**Work instruction:** Would you reproduce each line below exactly, leaving every picture out?

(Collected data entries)
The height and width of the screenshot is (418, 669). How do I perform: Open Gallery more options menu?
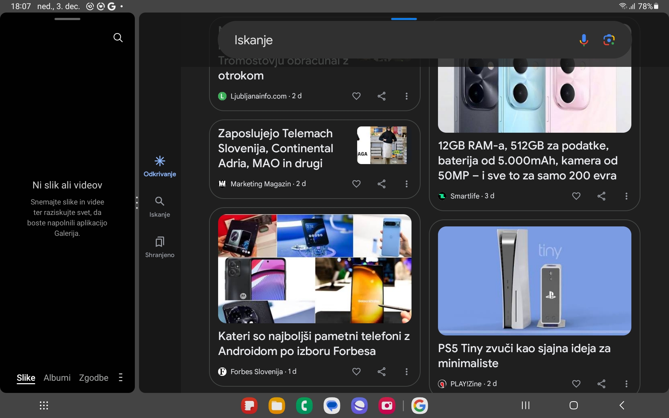coord(121,378)
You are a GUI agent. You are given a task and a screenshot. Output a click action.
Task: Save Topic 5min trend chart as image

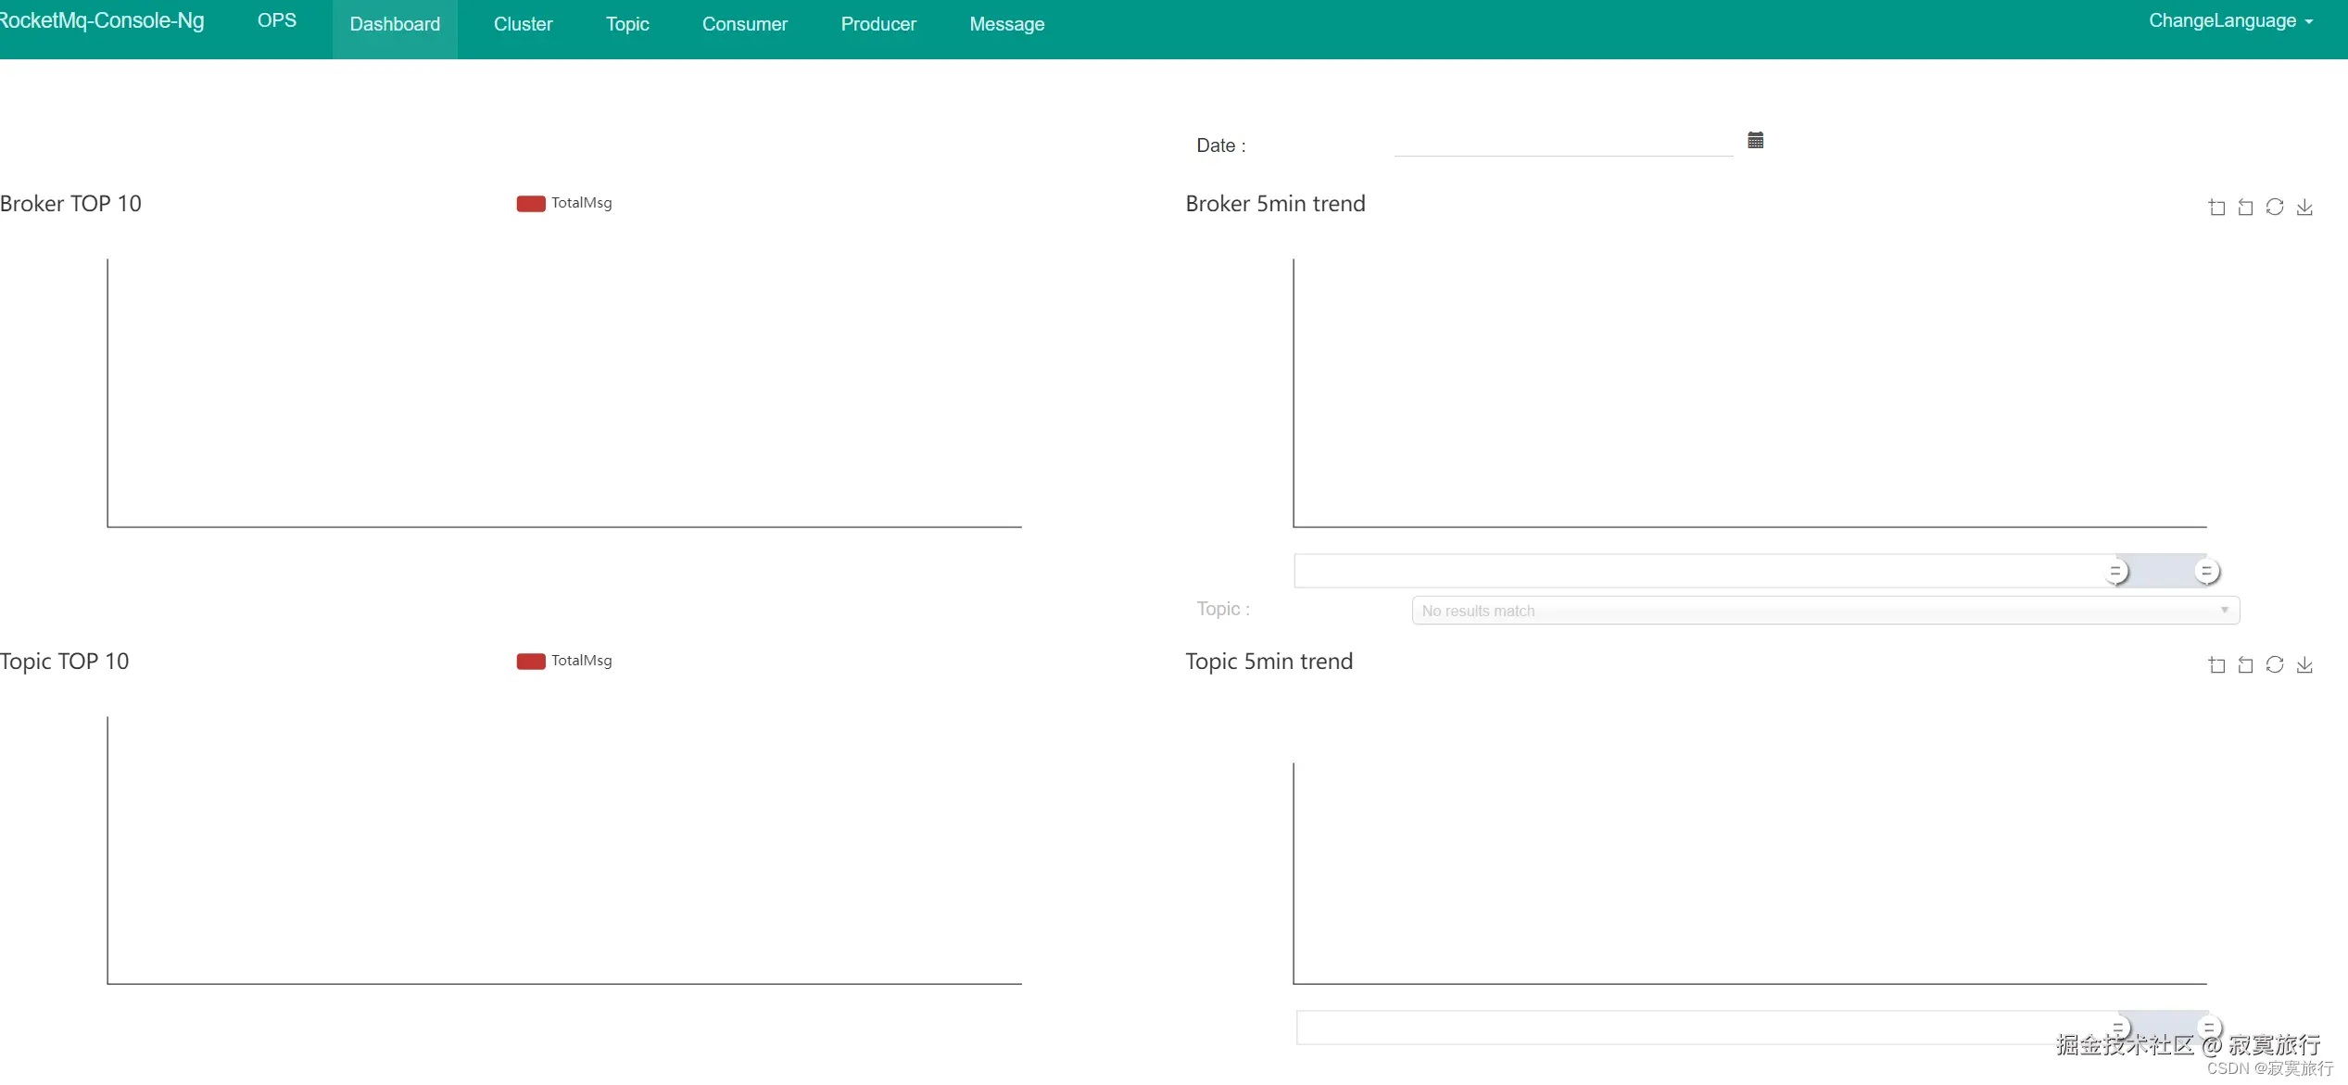[2304, 665]
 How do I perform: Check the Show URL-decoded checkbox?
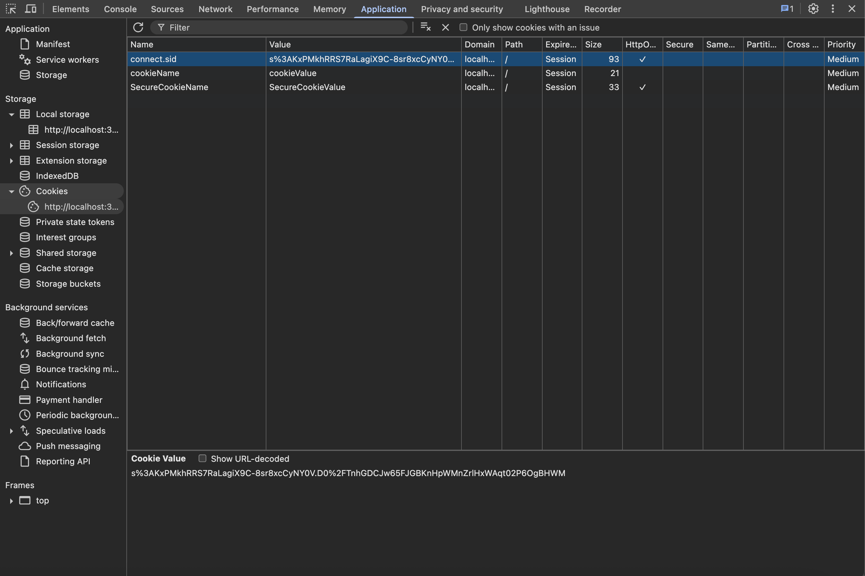(202, 458)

**Written response:**
The height and width of the screenshot is (418, 669). How do I perform: Open Gallery more options menu?
coord(121,378)
You are a GUI agent. You are given a task and a screenshot. Output a click action.
Task: Save Topic 5min trend chart as image

[2304, 665]
 How do I perform: Check the Show URL-decoded checkbox?
(202, 458)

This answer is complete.